BY Gregor Quack in Reviews | 11 AUG 15
Featured in
Issue 21

Ancient Carriers

Markus Lüttgen

G
BY Gregor Quack in Reviews | 11 AUG 15

Ancient Carriers, 2015, installation view

The need to recall one’s past in order to master the present is a favourite platitude of motivational speakers. The group exhibition Ancient Carriers suggested that this piece of wisdom can also be turned around. What the five artists in the show have in common is the realization that popular eschatology is often acutely revealing about our own myths of origin. It is fitting that this should have been the first group exhibition at the new location of Galerie Markus Lüttgen: after several years, Lüttgen bid farewell to the fabled art hotspot of Berlin and returned to his former base, Cologne. Where others might have taken the opportunity to look back on past achievements, Lüttgen invited the curator of Kunstverein München Saim Demircan (a regular contributor to this magazine) who put together a show with five artists not represented by the gallery, four of them very young.

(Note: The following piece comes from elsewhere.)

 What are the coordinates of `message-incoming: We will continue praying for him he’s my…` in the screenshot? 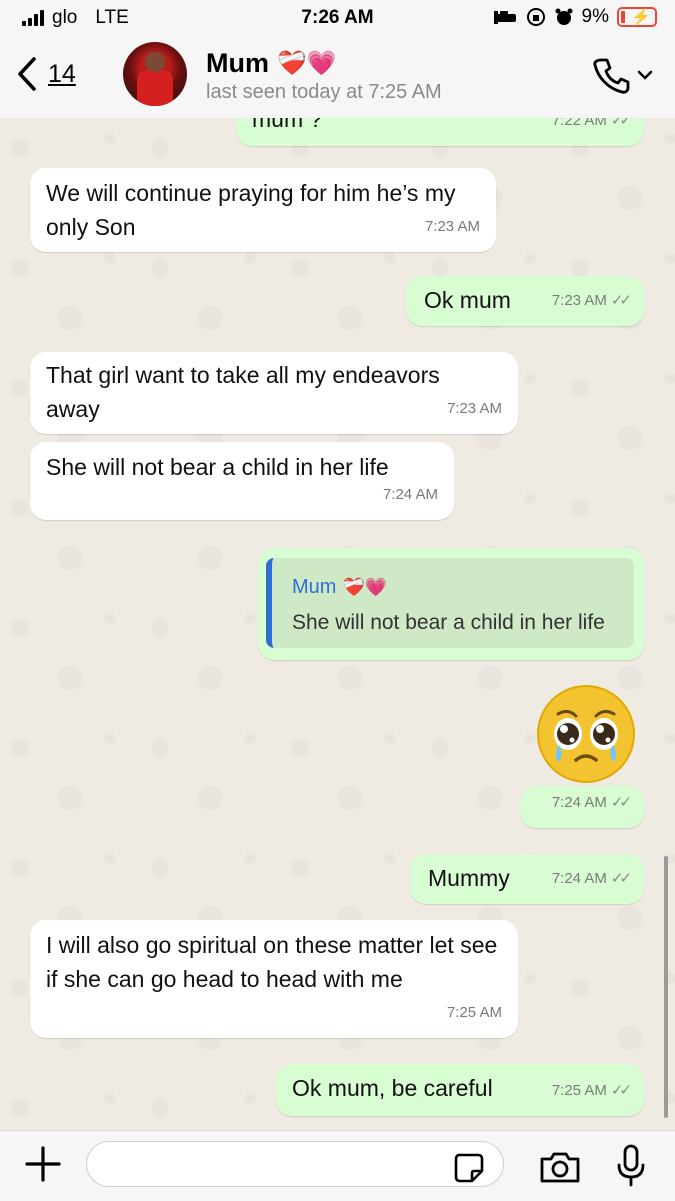 It's located at (263, 210).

The two-level architecture of the new gallery space automatically divided Ancient Carriers into two halves. The ground floor was watched over by a long-necked monster in a painting by Andreas Schulze (Untitled, 2000) – an indefinable mixture of Loch Ness monster and Japanese Kaiju. While Nessie evoked primeval horrors, the Japanese movie beasts stood for humanity’s insane striving for nuclear weapons and domination of the environment. Faceless and mute, Schulze’s creature combines the two. Painted using the artist’s signature bright palette, it provided the perfect starting point for an exhibition that packaged heavy philosophical questions in the supposedly garish formal idioms of sci-fi and fantasy.

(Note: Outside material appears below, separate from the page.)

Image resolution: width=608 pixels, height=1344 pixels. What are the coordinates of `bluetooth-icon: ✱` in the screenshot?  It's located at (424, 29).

Ancient Carriers, 2015, installation view

The same applied to the six of Veit Laurent Kurz’s Megaya Scepters (2014–15) that were spread around this room. With the kind of meticulousness usually found among tabletop gamers or fans of cosplay, Kurz has implanted USB ports and other technological interfaces into found branches. Overgrown with moss and weeds, they are also adorned with pneumatic tubes and hi-tech fabrics. In the past, Kurz’s use of model-making techniques has often been geared towards a contemporary product and wellness aesthetic, as in last year’s market launch of the fictitious dietary supplement Herba 4 with the online magazine DIS. But the presence of Schulze’s mute guardian drew attention to the End Times quality of the sculptures. With their switches and compressed air canisters, they looked like improvised post-apocalyptic combat rifles.

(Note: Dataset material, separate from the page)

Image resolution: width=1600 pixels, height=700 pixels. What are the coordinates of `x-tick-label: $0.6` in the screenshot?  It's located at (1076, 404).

On the upper floor, too, the space was structured by figurative painting. In Magnus Andersen’s Naughty Flaughty Flegeljahre (2014), the viewer’s gaze is met by that of a red-eyed flautist. He wears ‘oriental’-looking pointed slippers and a fur cap, and the frame bears totem-like carvings. This play on clichés of the noble savage and tribal art became interesting in contrast to Andersen’s second work in the show: the tax collector in Tax Boy (2014), who also wears an antiquated fantasy outfit, albeit while engaged in the most civilized and least romantic of all activities. Here, the noble savage is juxtaposed with his equally stereotypical opposite. In spite of their archaic traits, both characters come to us from an imaginary future. As the press release reveals, Andersen’s pictures illustrate a relatively typical science-fiction scenario: after the collapse of existing structures, a youthful leftover population regresses to Bronze Age behavioural patterns in its struggle to survive. Like its popular precursors, Andersen’s vision emerges from a logical thinking-through of the economic and personal liberalizations of our times. But whereas other literary and cinematic scenarios are obliged to devise seamless worlds, Andersen’s cleverly clichéd coupling allows the viewer to join in the speculation. When the time comes to found a new society, which impulse is stronger – the wandering musician’s love of freedom, or the calculating taxman’s desire for order? To ask this question is to touch on fundamental, timeless problems. And the more fundamental the questions become, the smaller the difference between distant past and remote future.